Reset

After the last 6 months or so of doing my own programming at CrossFit, I feel like I am having a bit of a midlife fitness meltdown. I am astonished at how much brain power I have been putting into figuring out why I am feeling so conflicted and incomplete when it comes to my health and fitness. there are quite a few things I am realizing and trying to sort through as I reenter main class. It has me attempting to put all these jumbled thoughts, epiphanies and questions into some kind of a fitness plan. What is important to me? What are my goals? What were my goals? What should be my goals?
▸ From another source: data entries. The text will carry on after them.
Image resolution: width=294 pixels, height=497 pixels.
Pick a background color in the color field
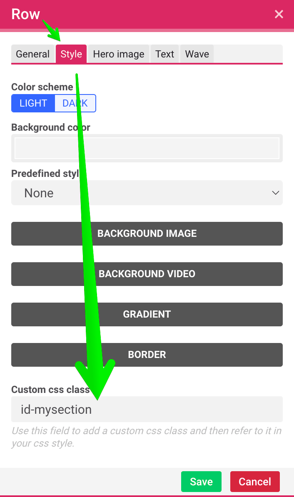(147, 148)
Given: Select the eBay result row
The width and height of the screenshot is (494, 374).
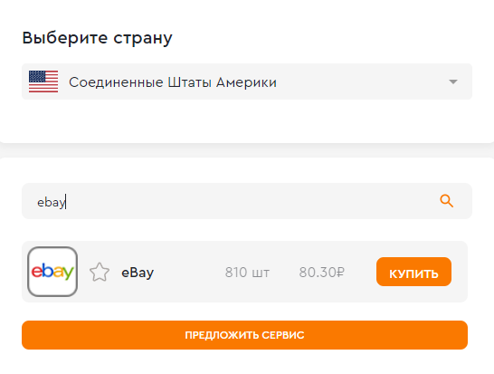Looking at the screenshot, I should (244, 272).
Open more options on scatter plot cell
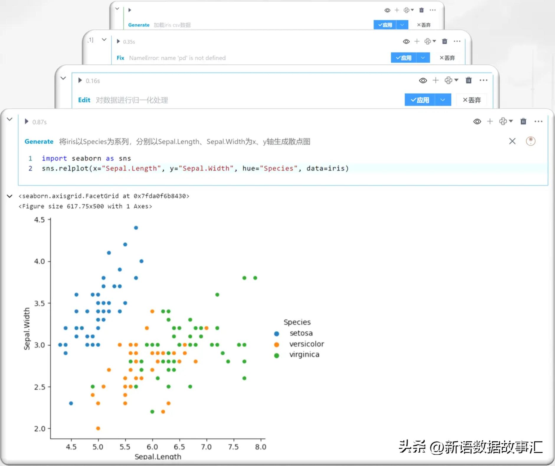The image size is (555, 466). tap(538, 121)
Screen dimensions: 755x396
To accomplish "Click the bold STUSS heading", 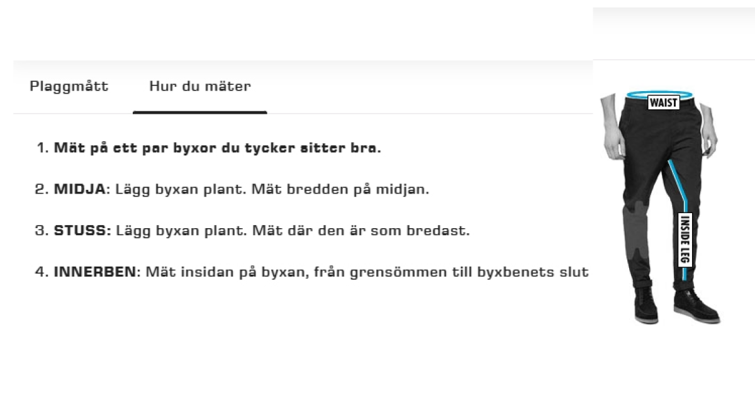I will tap(82, 231).
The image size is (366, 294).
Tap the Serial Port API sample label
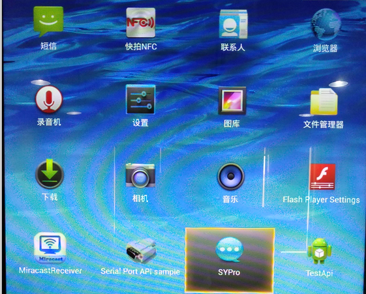pos(140,271)
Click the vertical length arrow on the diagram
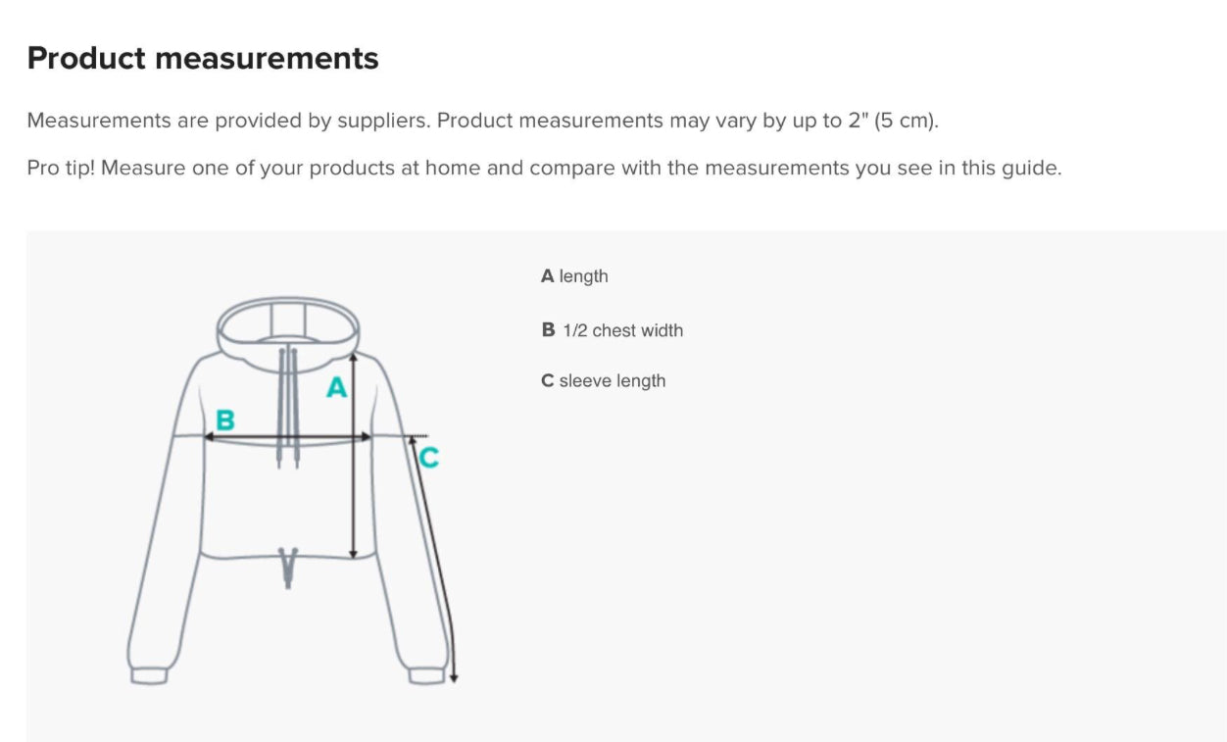The width and height of the screenshot is (1227, 742). coord(354,456)
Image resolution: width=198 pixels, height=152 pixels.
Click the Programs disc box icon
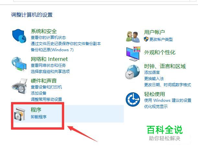(x=19, y=114)
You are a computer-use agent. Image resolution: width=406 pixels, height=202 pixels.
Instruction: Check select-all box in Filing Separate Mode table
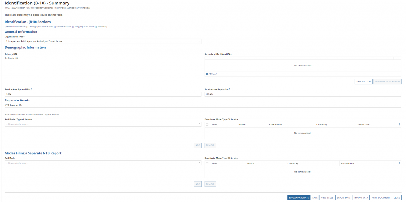pos(207,163)
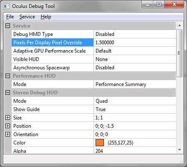
Task: Click the orange Color swatch
Action: click(100, 143)
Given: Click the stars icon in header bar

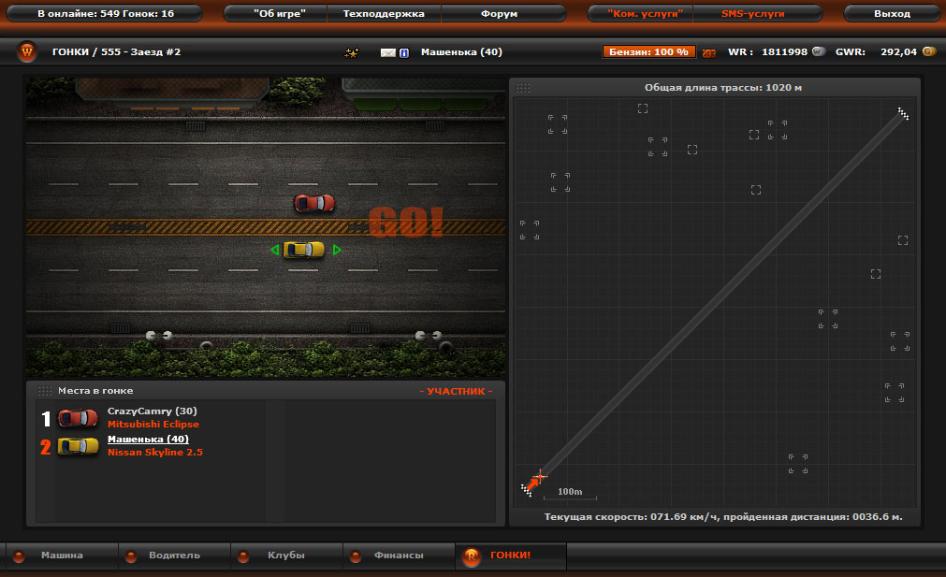Looking at the screenshot, I should (352, 53).
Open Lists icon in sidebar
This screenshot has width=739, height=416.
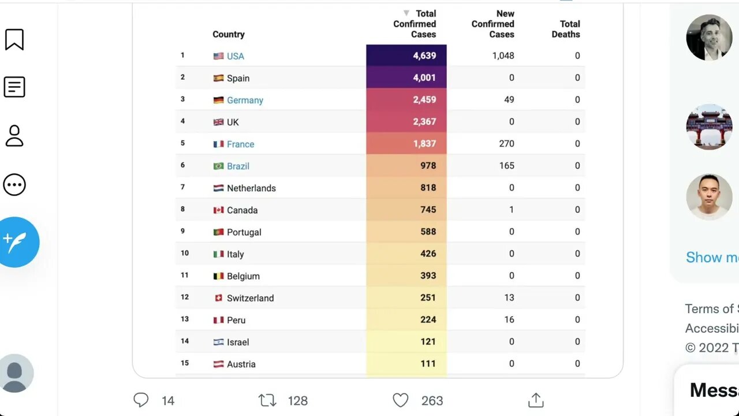coord(14,87)
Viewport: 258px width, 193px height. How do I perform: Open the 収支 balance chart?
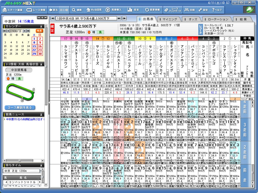tap(134, 10)
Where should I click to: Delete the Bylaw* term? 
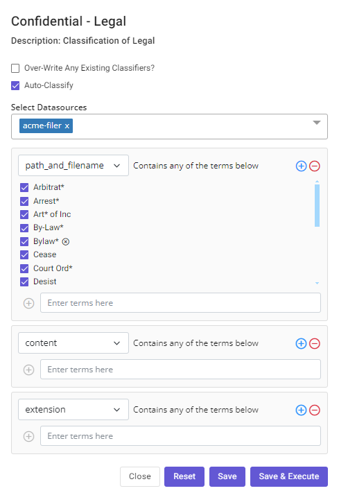(65, 241)
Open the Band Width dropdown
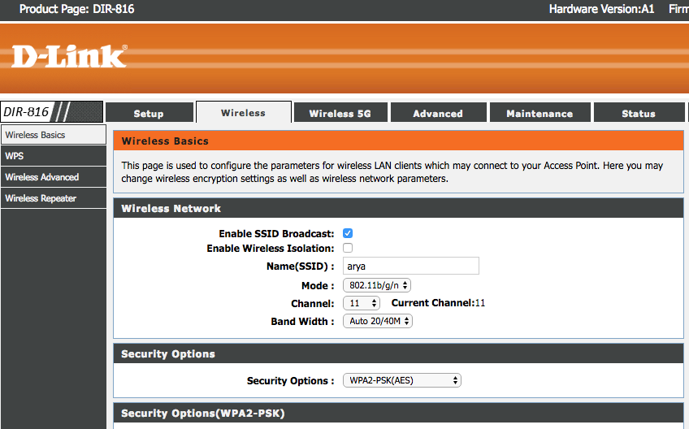 point(377,321)
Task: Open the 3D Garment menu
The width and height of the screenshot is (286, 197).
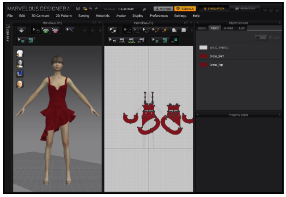Action: click(40, 16)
  1. I have a love hate relationship with the white board. I really do not like it yet I have a hard time resisting it. That said, I do not miss being on it. I adjusted to working out on my own a lot (or with Amy who is a beast whether she is injured or not) where I was my own benchmark. I like not comparing myself to everyone else in my class or at the box.  I realized that when I was in main class, I liked the white board for the wrong reasons. I shouldn’t care if I had the highest or lowest scores. I shouldn’t worry about how I stacked against anyone else. Being on the white board can negatively distract from what does matter: being safe, injury free and fit.
  2. No matter how much I stretch and mobilize, I still have incredibly pathetic mobility. I am actually quite embarrassed about it. Not only is it just ugly, it’s also not so safe. My body is incredibly imbalanced. While I may have extremely strong quads, my hamstrings are weak in comparison. I focus on one thing to take my mind off of an injury and while I reach my new, adjusted goals, I somehow manage to injure something else. I cannot even begin to describe the frustration I feel every day because no matter how alive I feel from a workout, there is at least one part of my body at all times where I feel some kind of throbbing or discomfort. It has me really questioning whether I am designed or meant to be doing things like CrossFit. Am I trying to fit into something that I really have no business doing? Should I focus on other aspects of CrossFit like body weight movements and gymnastics skills?
  3. How much do I really care anymore about heavy I can lift? I honestly don’t know. I suppose I do and a better question I have been asking myself is, how does lifting heavy rank compared to my other goals and priorities?
  4. Having said #3 above, I do realize I workout not just for the sake of working out. I workout because I enjoy it immensely. It feeds my being. It gives me a sense of accomplishment. It is not a chore to wake up early to workout. It is not punishment. It is not a burden but it is a necessity. I cannot imagine a life without fitness in it. I workout to reach goals. I need goals. What those goals should be today, that I am still trying to figure out

Lately I have been spending a lot of time doing soul searching when it comes to fitness. (This also results in me feeling like I may be a bit neurotic….) I suspect I am not alone in this. What I am coming to slowly realize is that my goals are first and foremost to be injury free. To get my body to a point where physically I am happy with it. I fluctuate (not by much but when you are 5 feet tall, every lb counts) and find that to be unbelievably annoying. I want to stop getting into new temporary bad diet habits because they set me back. I want to to be strong. I want to be muscular. I want to be lean. This may sound like a tall order but it really isn’t. It is just a matter of what do I need to do to get there?

I by no means am unhappy in my current workout regime. It is more that I am realizing that even when things are good, change can be better. For one, I want to get more cardio back into my routine. This will help me burn calories and get leaner so I am reintroducing things like climbing the stairs at Baldwin Hills and taking cycling classes (and again, these aren’t a chore. I get a kick out of them). I am stretching and mobilizing more in addition to getting more sports therapy and deep tissue massages. Do I belong in main class or should I invest in having a personal trainer? Back when I did have personal trainers, I got amazing results and that was just 2 sessions  a week and doing other activities 3 or 4 times a week. Maybe it is age but how does that rank compared to doing CrossFit 5 times a week? Am I getting the same results or better?  For now I am staying open and true to being back in main class although admittedly transitioning back is harder than I expected. I am questioning whether it is time to change up where I workout in terms of what CrossFit box I go to. it isn’t because I am down on where I currently am. It has fantastic programming, coaches and members but again, sometimes change should happen even when things are good. I am open to possibly going to a different box to see if it gives me a little bit of an edge and spark back into my goals and incentive to keep pushing myself.

In a few months time, I truly hope I have much more clarity about what path I should be on and ideally I will be way into that journey.